According to media reports, a senior Conservative peer has accused Suella Braverman of employing “racist rhetoric” after the home secretary singled out British-Pakistani males as being of particular concern in child sexual assault cases.
Sayeeda Warsi, the Conservative Party’s first Asian chairperson, stated that Conservatives cannot “use the pigment in their skin as a defence mechanism to say they are not racist,” adding that “brown people can be racist too,” according to The Guardian.
Warsi said Braverman’s remarks have “got to stop” and called on Rishi Sunak to send a “really strong message that this kind of rhetoric… has got to stop”.
“I think the prime minister has to get a really strong message that this kind of rhetoric, whether it’s on small boats, whether it’s the stuff she was saying on the weekend which is not based on evidence, not nuanced, not kind of explanatory in any way, it has got to stop.”
She added: “I don’t think any of my colleagues can use the pigment in their skin as some sort of a defence mechanism to say they are not racist.

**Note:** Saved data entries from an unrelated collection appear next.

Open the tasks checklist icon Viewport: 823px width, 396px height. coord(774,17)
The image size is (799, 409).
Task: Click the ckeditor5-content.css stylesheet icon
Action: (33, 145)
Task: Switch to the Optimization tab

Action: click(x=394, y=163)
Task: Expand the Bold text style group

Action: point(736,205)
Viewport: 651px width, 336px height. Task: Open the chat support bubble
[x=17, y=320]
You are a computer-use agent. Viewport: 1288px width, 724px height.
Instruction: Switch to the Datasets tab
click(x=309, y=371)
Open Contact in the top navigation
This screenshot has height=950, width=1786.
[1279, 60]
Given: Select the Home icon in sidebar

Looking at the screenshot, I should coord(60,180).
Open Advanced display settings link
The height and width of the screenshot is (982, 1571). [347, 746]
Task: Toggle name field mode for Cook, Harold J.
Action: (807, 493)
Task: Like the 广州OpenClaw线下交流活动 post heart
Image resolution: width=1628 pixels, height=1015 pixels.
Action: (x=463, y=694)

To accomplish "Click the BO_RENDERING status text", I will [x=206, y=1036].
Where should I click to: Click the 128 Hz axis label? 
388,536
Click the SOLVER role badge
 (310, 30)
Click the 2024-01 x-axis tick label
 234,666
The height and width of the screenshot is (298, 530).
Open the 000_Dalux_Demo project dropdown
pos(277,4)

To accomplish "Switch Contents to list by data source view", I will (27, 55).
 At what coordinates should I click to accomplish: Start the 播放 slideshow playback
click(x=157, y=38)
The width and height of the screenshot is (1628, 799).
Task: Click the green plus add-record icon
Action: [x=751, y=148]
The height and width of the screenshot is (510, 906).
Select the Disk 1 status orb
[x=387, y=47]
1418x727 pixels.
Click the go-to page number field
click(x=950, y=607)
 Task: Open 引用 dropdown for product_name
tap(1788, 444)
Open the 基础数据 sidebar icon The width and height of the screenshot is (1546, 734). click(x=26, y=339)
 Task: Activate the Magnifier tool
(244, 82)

You know brown people can be racist too”, The Guardian reported.
Asked if she was calling the home secretary racist, she said: “I am calling her rhetoric racist. I am.”
Albie Amankona, a Tory campaigner who co-founded the race relations group Conservatives Against Racism For Equality, said on Twitter: “I don’t understand how it’s possible for one person, Suella Braverman, to find themselves almost weekly, at the centre of so much racial insensitivity. I’ve said it before, there is something not right there.”
Warsi’s comments follow letters sent to Sunak calling for him to act over Braverman’s rhetoric, including from the British Pakistan Foundation, which accused the home secretary of seeking to portray all British-Pakistani men in a “divisive and dangerous way”.